C’est une visite qui confirme le rapprochement entre Bamako et Alger. Le Premier ministre de la transition malienne, le général Abdoulaye Maïga, était hier, lundi 24 août, à Alger pour améliorer les relations entre les deux pays, qui partagent plus de 1 300 kilomètres de frontière.
Sur invitation de son homologue algérien, Sifi Ghrieb, Abdoulaye Maïga était porteur d’un message du président de la transition malienne, le général Assimi Goïta.
Le chef du gouvernement malien s’est entretenu avec le président algérien Abdelmadjid Tebboune sur les questions relatives à la sécurité dans le Nord, à l’économie ou encore à l’approvisionnement en carburant.
Plus d’un an de froid diplomatique
Cette visite qui met fin à quinze mois de brouille diplomatique, née de l’abattage d’un drone malien par l’Algérie vers Tinzaouatène, à la frontière entre les deux pays.
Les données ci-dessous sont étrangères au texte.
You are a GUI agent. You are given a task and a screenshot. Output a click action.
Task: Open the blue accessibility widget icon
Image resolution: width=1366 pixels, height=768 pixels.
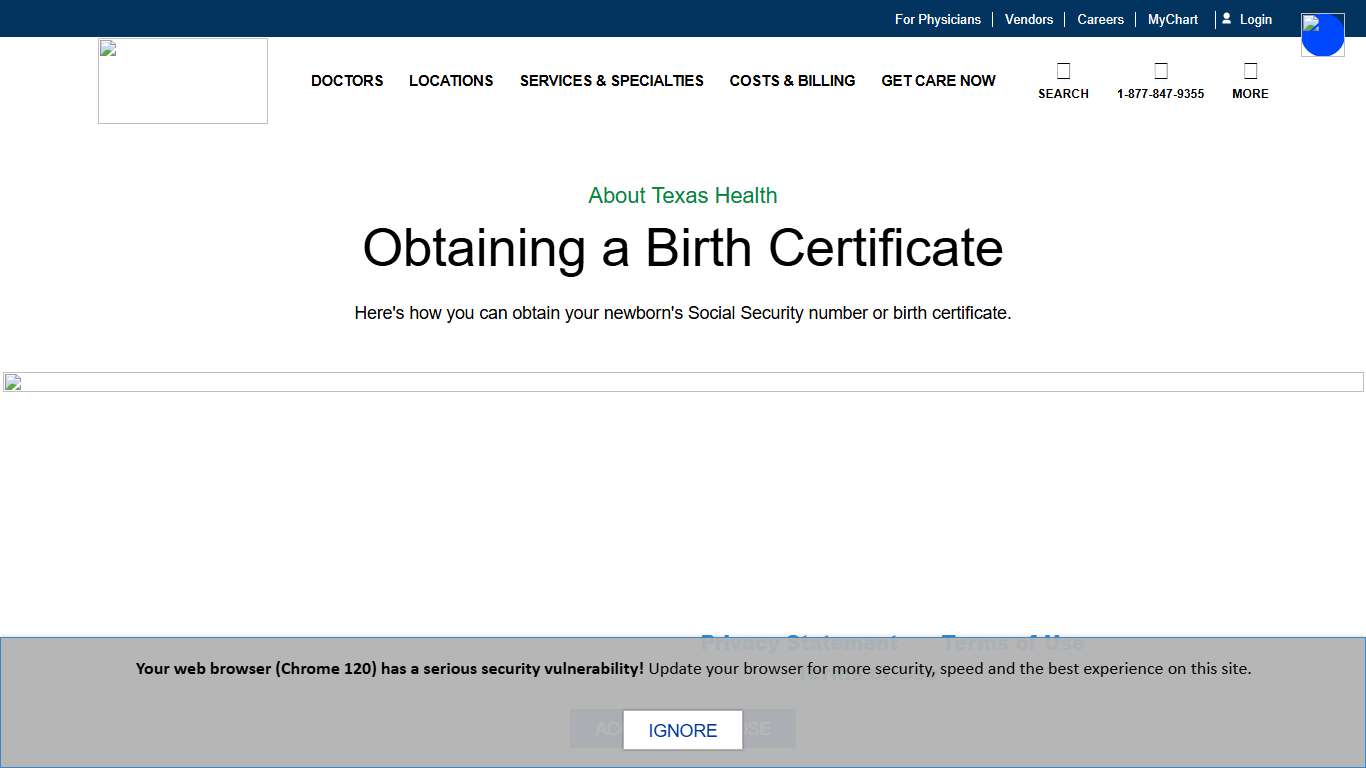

Elle intervient surtout dans un contexte de forte tension entre les groupes armés du Nord et l’armée malienne dans la zone de Kidal.
Pour Jean-François Marie Camara, enseignant-chercheur en sciences politiques à l’université Kurukanfuga de Bamako, le Mali et l’Algérie n’avaient pas d’autre choix que de se retrouver.
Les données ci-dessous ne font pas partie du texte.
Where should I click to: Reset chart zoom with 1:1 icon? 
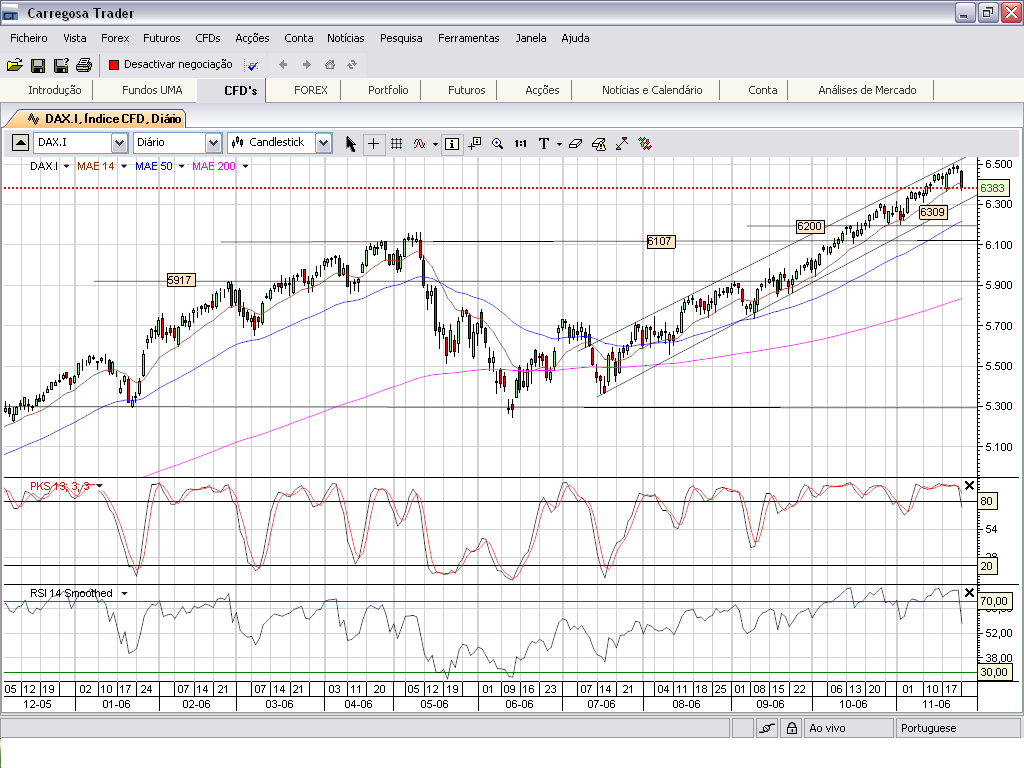click(520, 143)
« Le Mali a compris l’importance d’impliquer l’Algérie, l’importance de dialoguer avec l’Algérie, explique-t-il. L’Algérie aussi a compris que le Mali est un acteur clé dans le cadre de la lutte contre le terrorisme. Donc, ils ont saisi l’opportunité de la redynamisation des rapports entre deux États qui partagent énormément de choses depuis les années 1960, sur des questions relatives à l’indépendance de l’Algérie, intervenue en 1962, à la première rébellion au Mali, en 1963, ou encore aux accords de Tamanrasset, en 1991 ».
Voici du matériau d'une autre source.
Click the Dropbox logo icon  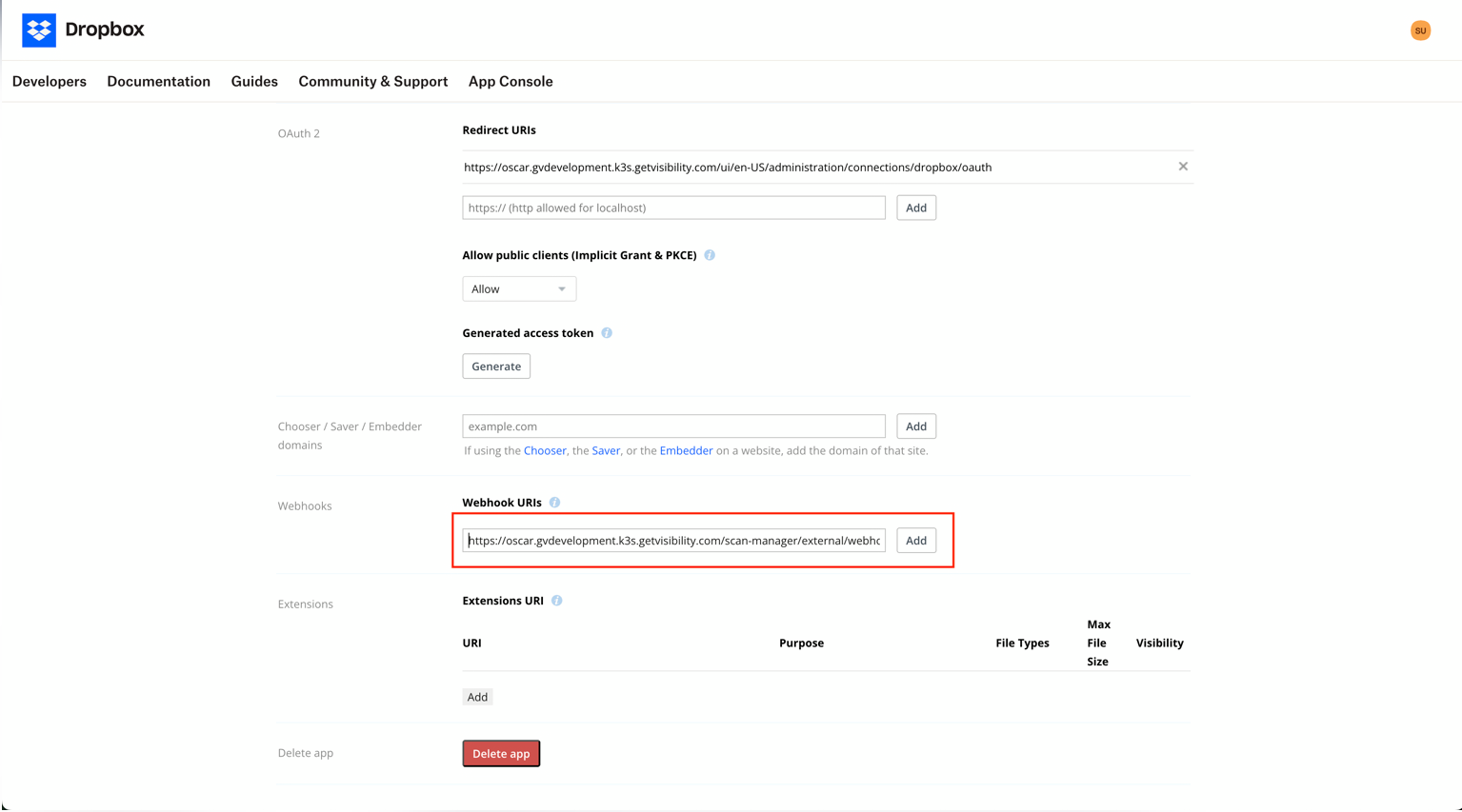pyautogui.click(x=39, y=30)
Deux pays au destin partagé
L’Algérie a aussi été un acteur incontournable dans la résolution de la crise opposant les rebelles séparatistes du Nord au pouvoir central de Bamako. Un rôle qu’Alger voudrait bien jouer de nouveau pour tenter de ramener la paix dans cette partie du Mali, en proie à une instabilité chronique.
« Nous ne pouvons pas déménager », a déclaré le président algérien Abdelmadjid Tebboune à ce propos, pour souligner la proximité géographique et le destin qui lient les deux nations.
Selon Moctar Sy, leader d’opinion, cette réconciliation ne doit pourtant pas pousser Bamako à « sous-traiter sa souveraineté ». Il estime qu' »un pays souverain comme le nôtre doit être capable de défendre fermement ses intérêts, tout en restant ouvert au dialogue, si celui-ci peut favoriser la paix et la stabilité dont nous avons tant besoin pour développer notre pays. Pour moi, le Mali doit rester maître de son agenda, de ses choix et de la manière dont il entend régler durablement la question du Nord. Il faut des solutions maliennes. Des discussions entre Maliens. Les problèmes doivent être résolus par des Maliens. Nous pouvons, en même temps, bien évidemment, accepter des partenaires, des médiations, des facilitations lorsque nous ne nous comprenons pas ».
Signe du dégel entre Bamako et Alger, le président Abdelmadjid Tebboune a invité son homologue malien à une visite d’État en Algérie dans les prochaines semaines. Une invitation acceptée par le général Assimi Goïta.